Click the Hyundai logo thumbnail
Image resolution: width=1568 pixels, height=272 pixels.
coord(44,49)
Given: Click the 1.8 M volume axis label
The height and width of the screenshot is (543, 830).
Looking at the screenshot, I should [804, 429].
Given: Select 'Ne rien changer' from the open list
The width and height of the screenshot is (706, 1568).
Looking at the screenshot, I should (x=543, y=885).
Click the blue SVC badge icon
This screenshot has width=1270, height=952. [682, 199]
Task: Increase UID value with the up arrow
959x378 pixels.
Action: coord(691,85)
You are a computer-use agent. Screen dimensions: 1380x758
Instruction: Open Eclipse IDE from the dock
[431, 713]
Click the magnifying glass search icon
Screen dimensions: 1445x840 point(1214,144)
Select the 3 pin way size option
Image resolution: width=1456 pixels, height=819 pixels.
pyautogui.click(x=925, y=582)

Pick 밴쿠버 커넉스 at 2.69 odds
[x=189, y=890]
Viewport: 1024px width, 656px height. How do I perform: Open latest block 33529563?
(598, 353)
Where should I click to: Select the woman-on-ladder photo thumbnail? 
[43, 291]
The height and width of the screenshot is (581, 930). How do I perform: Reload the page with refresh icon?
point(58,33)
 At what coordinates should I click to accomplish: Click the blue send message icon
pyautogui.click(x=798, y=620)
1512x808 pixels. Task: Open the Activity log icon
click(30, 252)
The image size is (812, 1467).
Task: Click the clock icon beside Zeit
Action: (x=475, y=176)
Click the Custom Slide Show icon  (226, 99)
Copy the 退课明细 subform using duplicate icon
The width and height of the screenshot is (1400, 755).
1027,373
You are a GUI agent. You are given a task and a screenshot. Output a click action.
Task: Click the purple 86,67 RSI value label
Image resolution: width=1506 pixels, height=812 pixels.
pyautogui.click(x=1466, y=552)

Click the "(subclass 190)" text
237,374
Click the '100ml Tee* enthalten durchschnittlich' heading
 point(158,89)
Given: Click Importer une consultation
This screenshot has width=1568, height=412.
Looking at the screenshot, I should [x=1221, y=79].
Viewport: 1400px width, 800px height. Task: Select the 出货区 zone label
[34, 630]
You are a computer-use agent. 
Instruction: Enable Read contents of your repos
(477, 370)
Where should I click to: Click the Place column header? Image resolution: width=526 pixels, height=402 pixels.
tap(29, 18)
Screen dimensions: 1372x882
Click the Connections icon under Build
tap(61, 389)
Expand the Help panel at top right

Directions for this task - In the records above, find the line with "The width and height of the screenshot is (706, 1568)."; write out exactly that line and each one after it, stopping after the line with "You are a GUI".

Reply to the task -
The width and height of the screenshot is (706, 1568).
Looking at the screenshot, I should (x=543, y=885).
Click the blue SVC badge icon
This screenshot has width=1270, height=952. [682, 199]
Task: Increase UID value with the up arrow
959x378 pixels.
Action: coord(691,85)
You are a computer-use agent. Screen dimensions: 1380x758
Instruction: Open Eclipse IDE from the dock
[431, 713]
Click the magnifying glass search icon
Screen dimensions: 1445x840 point(1214,144)
Select the 3 pin way size option
Image resolution: width=1456 pixels, height=819 pixels.
pyautogui.click(x=925, y=582)

Pick 밴쿠버 커넉스 at 2.69 odds
[x=189, y=890]
Viewport: 1024px width, 656px height. How do I perform: Open latest block 33529563?
(598, 353)
Where should I click to: Select the woman-on-ladder photo thumbnail? 
[43, 291]
The height and width of the screenshot is (581, 930). How do I perform: Reload the page with refresh icon?
point(58,33)
 At what coordinates should I click to accomplish: Click the blue send message icon
pyautogui.click(x=798, y=620)
1512x808 pixels. Task: Open the Activity log icon
click(30, 252)
The image size is (812, 1467).
Task: Click the clock icon beside Zeit
Action: (x=475, y=176)
Click the Custom Slide Show icon  (226, 99)
Copy the 退课明细 subform using duplicate icon
The width and height of the screenshot is (1400, 755).
1027,373
You are a GUI agent. You are given a task and a screenshot. Output a click action.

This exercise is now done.